Both animals are adults males, according to the Jaguar Survey and Monitoring Project team, led by the University of Arizona, and appear to be in good health. The latest photos to be taken were in late November, in the Santa Rita Mountains.
These latest photos take the total of jaguar photos up to ten, which were taken by three UA cameras and one Arizona Game and Fish Department (AZGFD) camera. According to the UA project the spot pattern, which is unique to each animal, matches a photo taken from a hunter’s canyon in the Whetstone Mountains in 2011. These photos of the same animal provide evidence that at least one jaguar travels between Arizona’s ‘sky island’ mountain ranges.
An earlier tail photo, released in September 2012 by AZGFD, also came from the Santa Rita Mountains on a hunter’s camera but could not be matched to any other existing animals.
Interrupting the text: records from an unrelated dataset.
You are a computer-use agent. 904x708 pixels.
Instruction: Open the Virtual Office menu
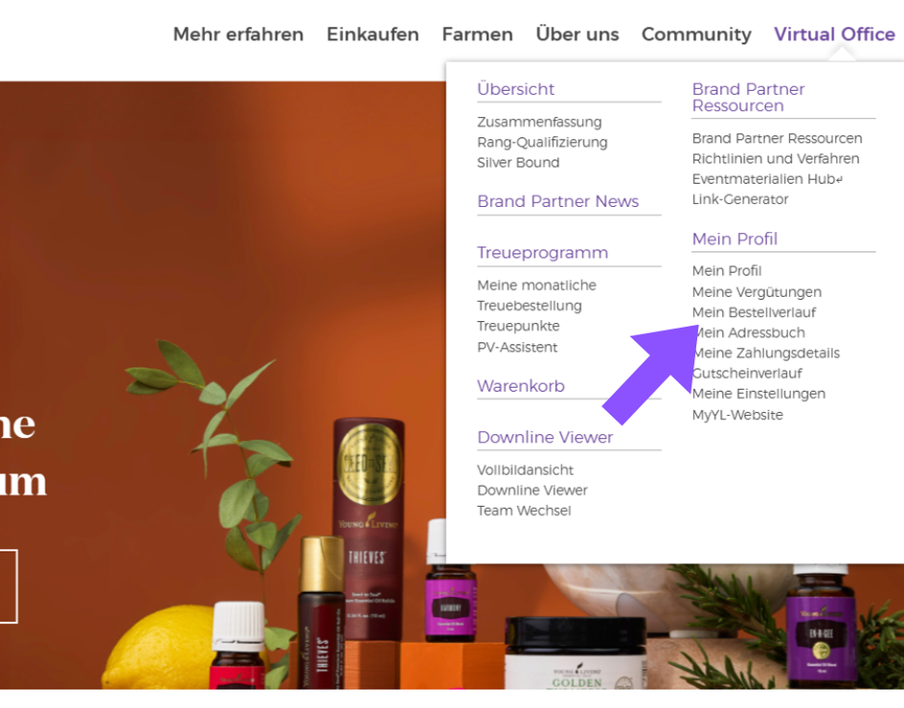tap(834, 34)
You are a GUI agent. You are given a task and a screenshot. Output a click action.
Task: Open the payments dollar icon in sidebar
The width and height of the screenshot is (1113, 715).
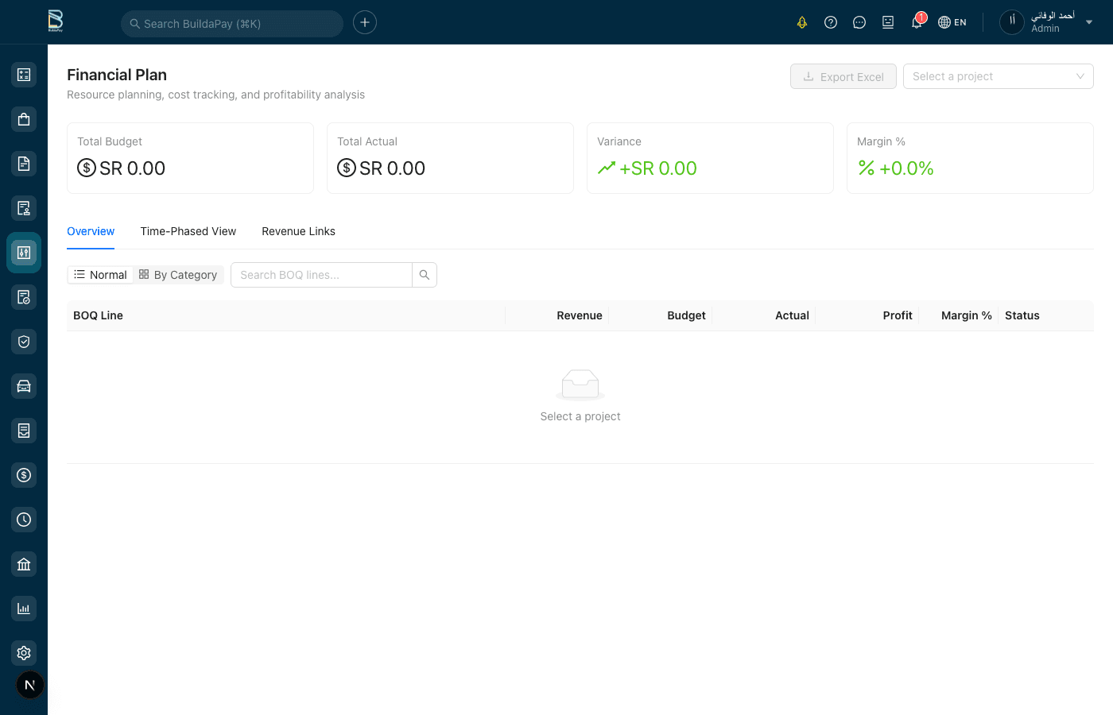[24, 474]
It cannot be matched due to the obscurity of angle and that it was taken from the opposite side of the animal. UA researchers believe it is from the same animal.
Jaguars aren’t the only endangered species venturing north of the border, there have been new photos of an ocelot released. The most current was taken in the Huachuca Mountains west of Sierra Vista, also by a UA project camera. Using the spot pattern from these latest photos, the project team determined they were of the same animal captured in photos released by AZGFD in 2011 and 2012, also in the Huachuca Mountains. These latest photos were taken about four miles away from the previous location. This proves to researchers that even this smaller cat is roaming the ‘sky islands’ north of the border.
The purpose of the UA research project is to establish a non-invasive, hands-off system for detecting and monitoring jaguars and ocelots. The project is using motion-sensor-activated “trail” cameras placed in areas most likely to detect the spotted cats. Once fully operational, up to 240 paired cameras will be in place throughout the project area to capture images of both sides of detected animals.
The University of Arizona is conducting this large-scale project to detect and monitor jaguars and ocelots along the northern boundary of the U.S.-Mexico international border, from the Baboquivari Mountains in Arizona to the southwestern “boot heel” of New Mexico.
The researchers are also employing a specially-trained scat detection dog to assist the team in collecting potential jaguar and ocelot scat in the areas where a jaguar or ocelot has been detected by camera. The UA Conservation Genetics lab under the leadership of Melanie Culver, U.S. Geological Survey geneticist in the UA School of Natural Resources and the Environment, will conduct genetic testing of the scat to verify species and possibly identify the individual cats.
The three-year study will be accomplished under a contract with funds provided by the U.S. Department of Homeland Security to the U.S. Fish and Wildlife Service. The purpose of these funds is to address and mitigate environmental impacts of border-related enforcement activities.